Serbian politician (born 1970)

Vladimir Đurić (Владимир Ђурић; born May 18, 1970) is a Serbian politician. He has served in the National Assembly of Serbia since 2016. Đurić was elected to the assembly as a member of the anti-establishment and reformist It's Enough – Restart (Dosta je bilo, DJB) association, better known in English by the name "Enough Is Enough." He was expelled from the association by its main board on 29 March 2018 in the context of a disagreement with its leader, Saša Radulović, and now serves as a member of the Party of Modern Serbia.

==Early life and career==
Đurić was born in Frankfurt am Main in the Federal Republic of Germany. He was educated in Novi Sad, Vojvodina, then part of the Socialist Republic of Serbia in the Socialist Federal Republic of Yugoslavia, and attained a bachelor's degree in mechanical engineering. He works in insurance in private life.

==Political career==
Đurić received the tenth position on the DJB electoral list for the 2016 Serbian parliamentary election and was elected when the list won sixteen mandates.
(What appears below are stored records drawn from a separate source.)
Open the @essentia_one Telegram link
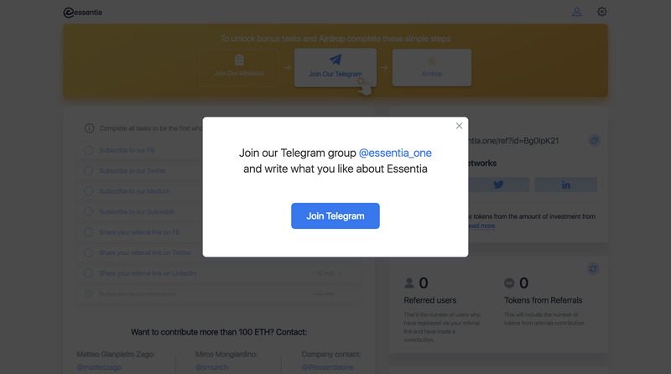 395,153
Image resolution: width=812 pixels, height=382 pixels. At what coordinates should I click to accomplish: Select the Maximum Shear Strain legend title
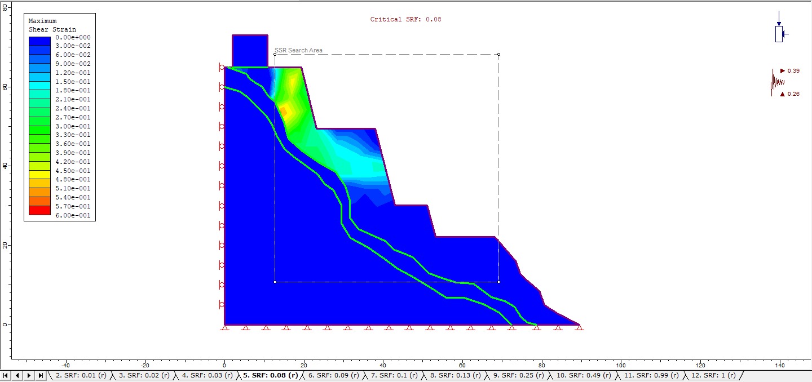click(x=52, y=25)
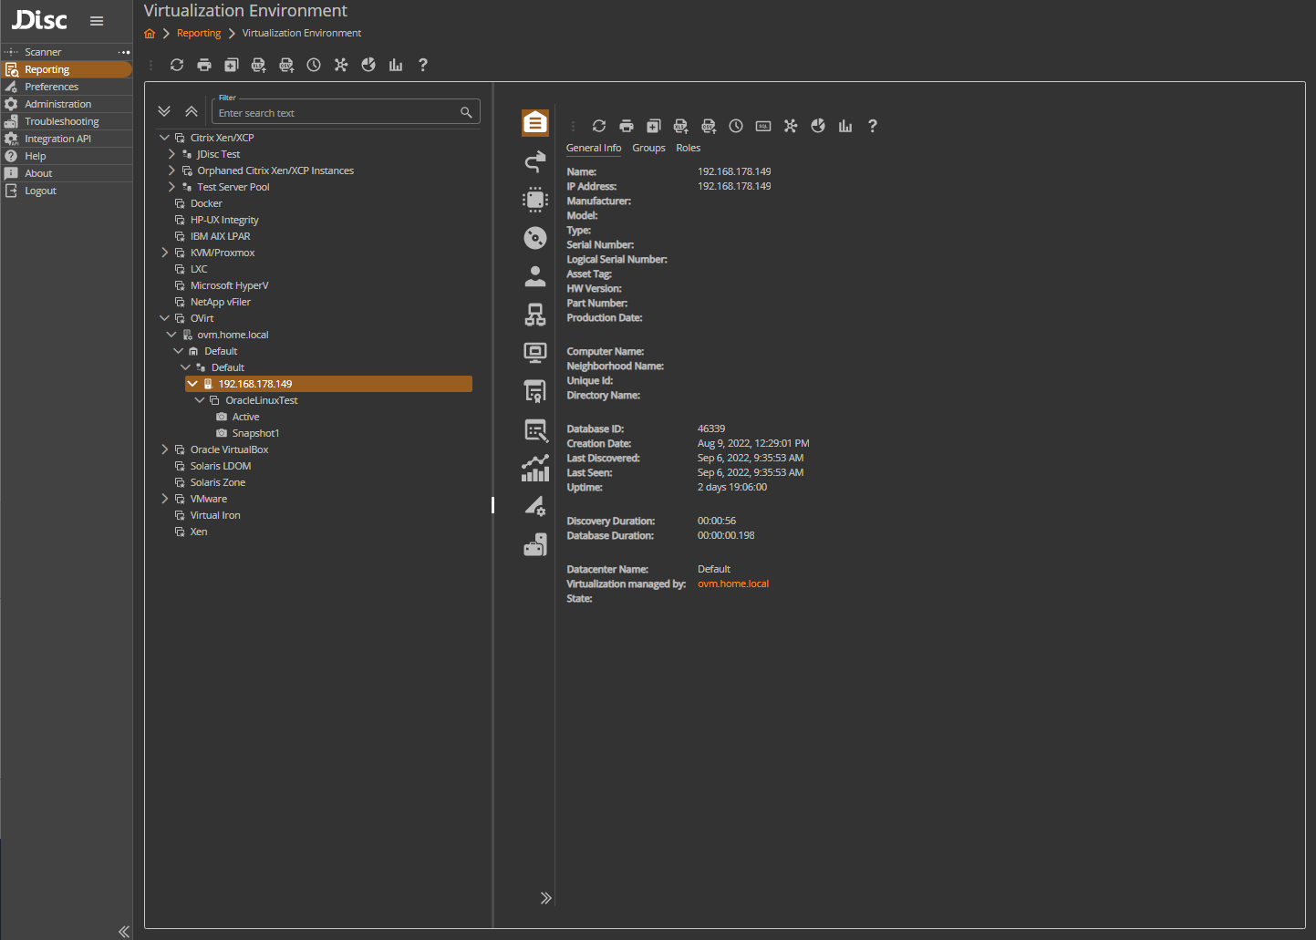
Task: Open the pie chart view icon
Action: tap(368, 65)
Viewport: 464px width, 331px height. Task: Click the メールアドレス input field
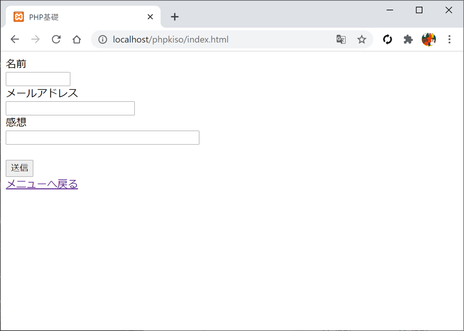coord(70,108)
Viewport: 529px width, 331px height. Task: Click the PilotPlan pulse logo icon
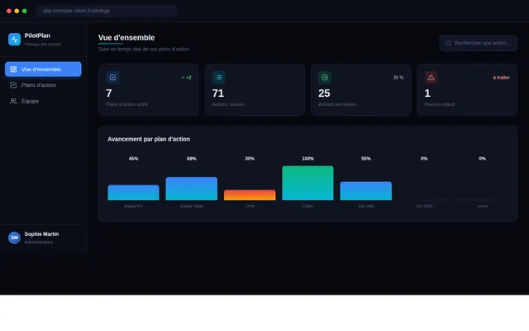(15, 40)
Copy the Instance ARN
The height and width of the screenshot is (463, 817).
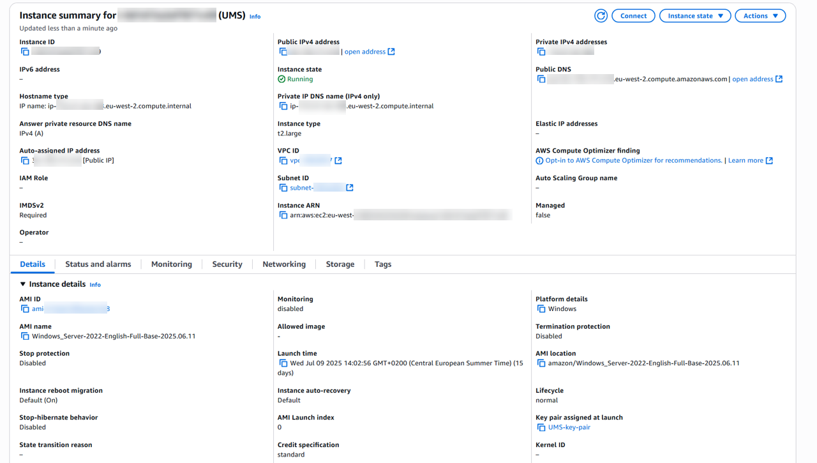283,215
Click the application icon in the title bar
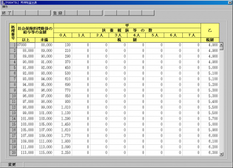 point(3,3)
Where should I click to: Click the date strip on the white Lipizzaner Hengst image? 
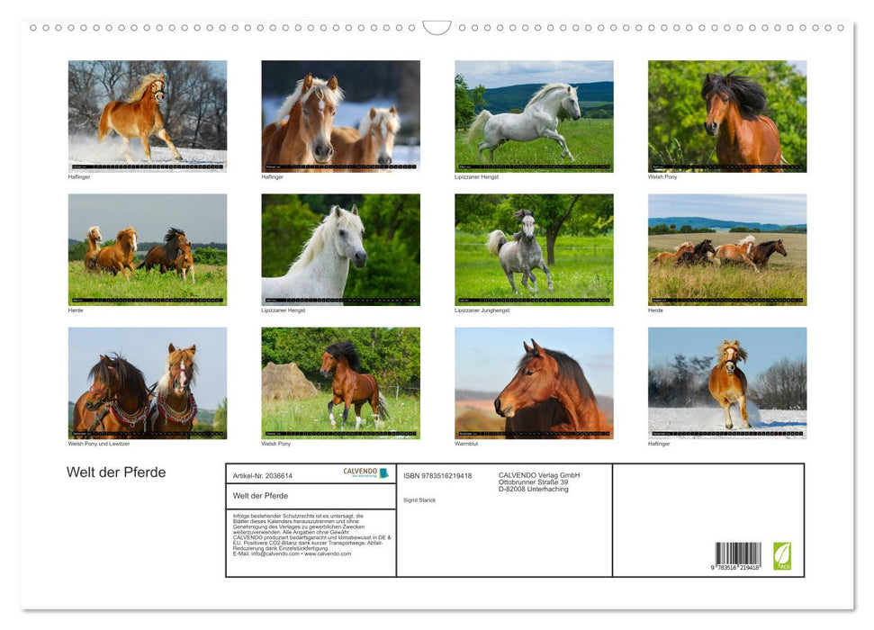click(x=340, y=299)
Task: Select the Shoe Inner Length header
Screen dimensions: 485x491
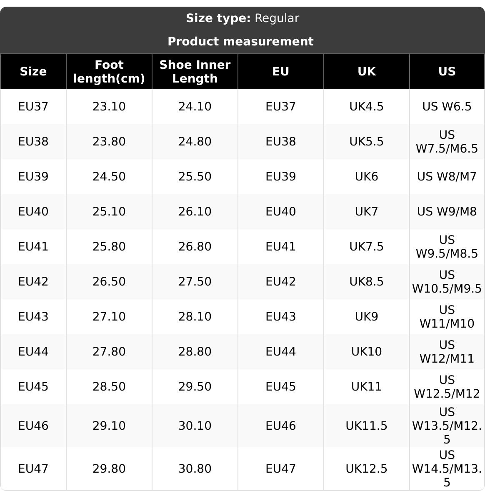Action: pos(195,72)
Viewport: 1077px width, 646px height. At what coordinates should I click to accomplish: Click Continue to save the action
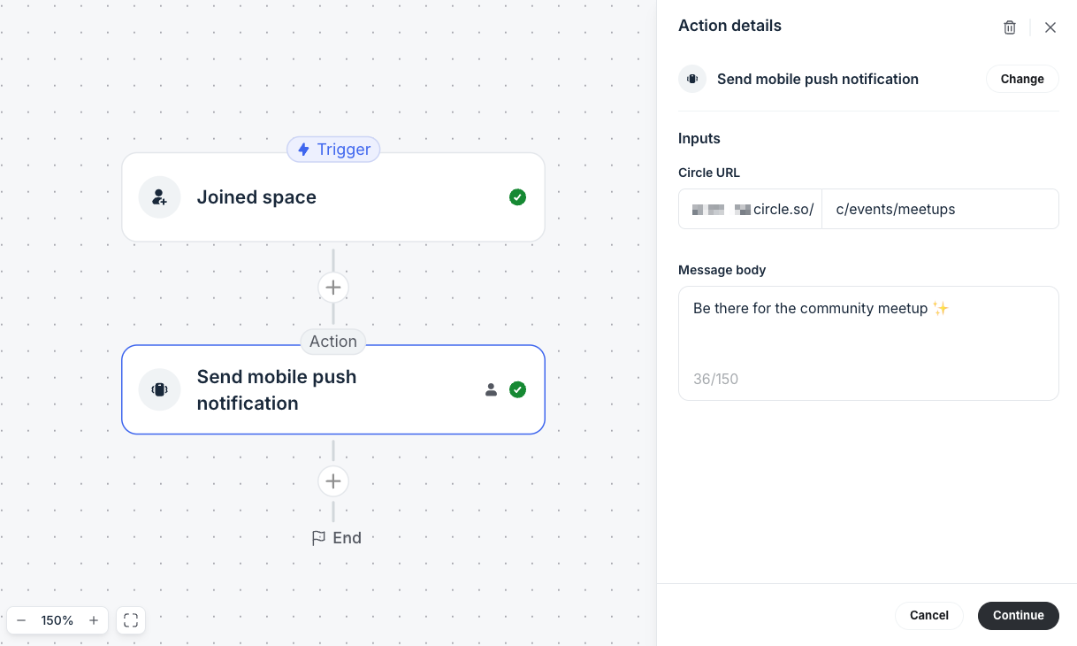coord(1018,615)
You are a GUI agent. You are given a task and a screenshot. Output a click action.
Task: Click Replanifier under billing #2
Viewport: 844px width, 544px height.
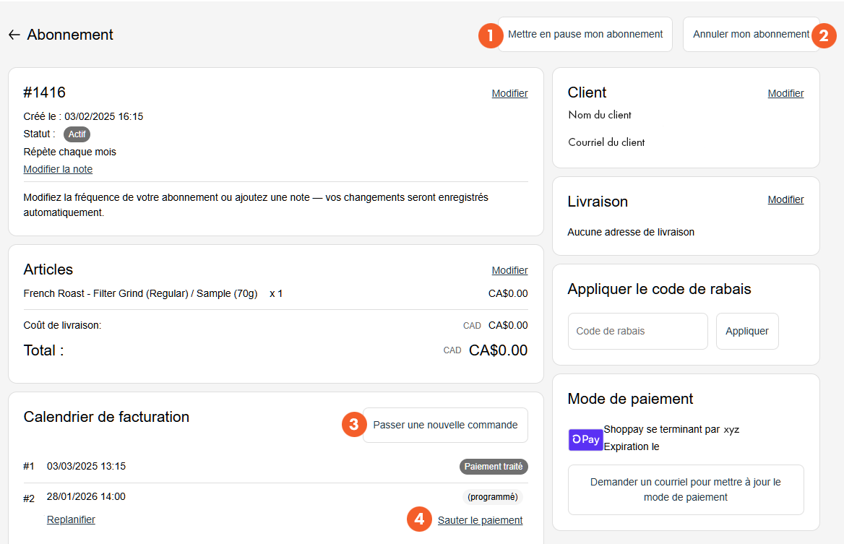pos(71,519)
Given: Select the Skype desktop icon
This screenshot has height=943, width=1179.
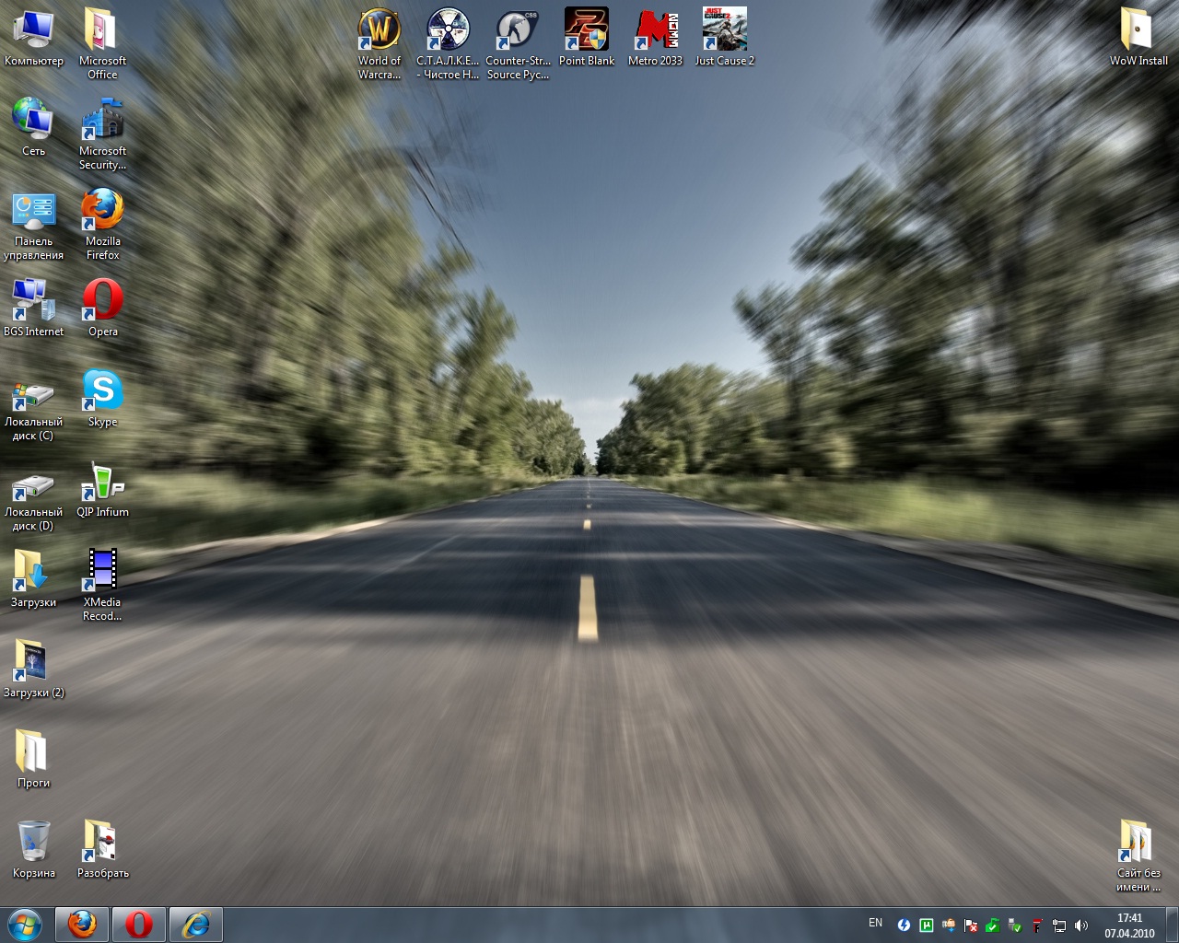Looking at the screenshot, I should [x=102, y=391].
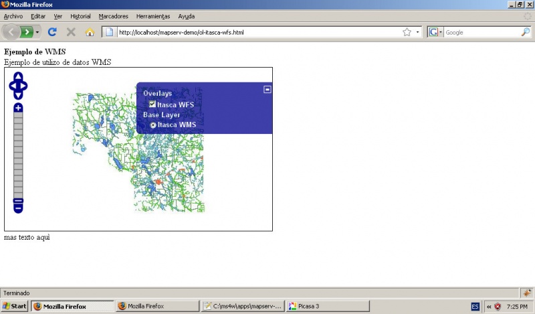535x314 pixels.
Task: Click the stop loading X icon
Action: coord(71,31)
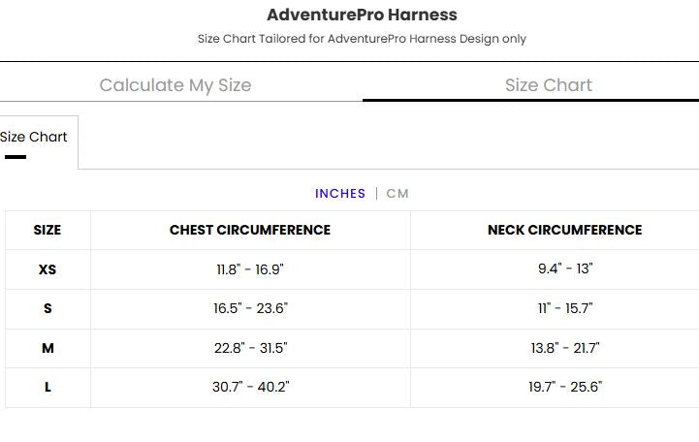Image resolution: width=699 pixels, height=442 pixels.
Task: Open the Calculate My Size tab
Action: coord(175,85)
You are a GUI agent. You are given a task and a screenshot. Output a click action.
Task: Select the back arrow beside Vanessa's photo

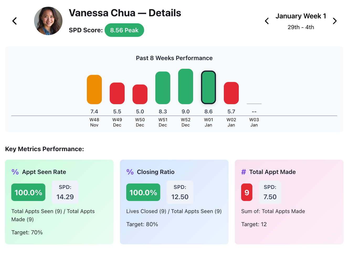pos(14,21)
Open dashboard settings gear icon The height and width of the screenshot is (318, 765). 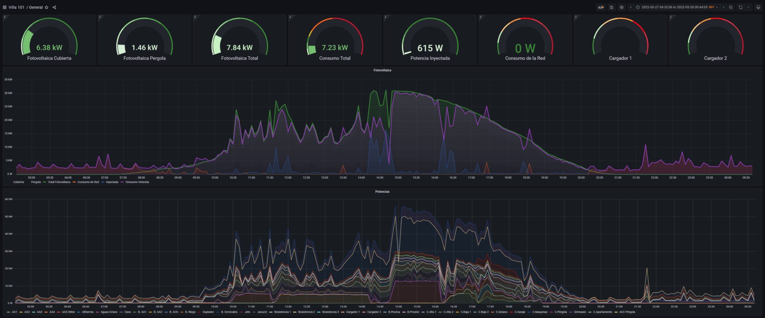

The election was won by the Serbian Progressive Party and its allies, and Đurić served with It's Enough – Restart in opposition until his expulsion from the movement in March 2018. He subsequently joined with four other former DJB members to start a new association called the Free MPs parliamentary group, of which he is currently deputy leader.

All members of the Free MPs parliamentary group also joined a new political group called the Movement of the Center. In December 2018, this group merged with the Social Democratic Union to create the Party of Modern Serbia. Đurić is now a member of this party.

Đurić sits as a member of the opposition. Before leaving DJB, he was a member of the parliamentary committee on the Serbian diaspora and Serbs in the region and a deputy member of four other committees. He is now a deputy member of the European Union–Serbia stabilization and association parliamentary committee and a member of the parliamentary friendship groups for Germany, Italy, the United Kingdom, and the United States of America.